== Supplied material ==
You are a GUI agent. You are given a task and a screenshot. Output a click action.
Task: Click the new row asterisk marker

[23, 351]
--
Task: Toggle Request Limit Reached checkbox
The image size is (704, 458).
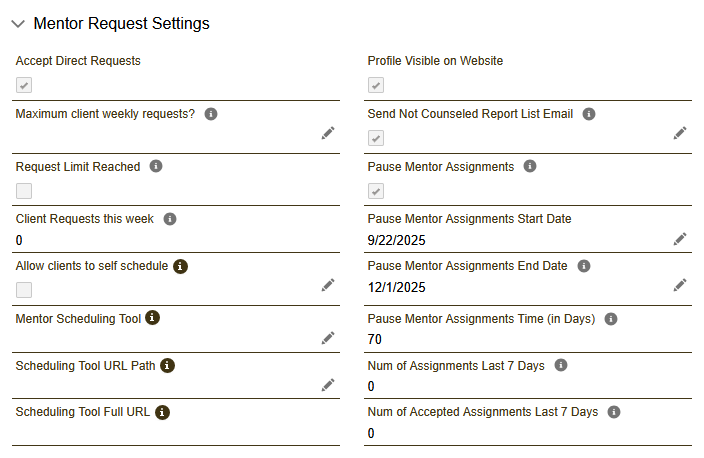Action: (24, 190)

== Exercise aim ==
Put the lines from the one containing "Task: Toggle Request Limit Reached checkbox" through the one containing "Action: (24, 190)" into a JSON list of strings, with one string per line and any blank lines skipped. Leave the pictures out of your answer.

== Written solution ==
[
  "Task: Toggle Request Limit Reached checkbox",
  "The image size is (704, 458).",
  "Action: (24, 190)"
]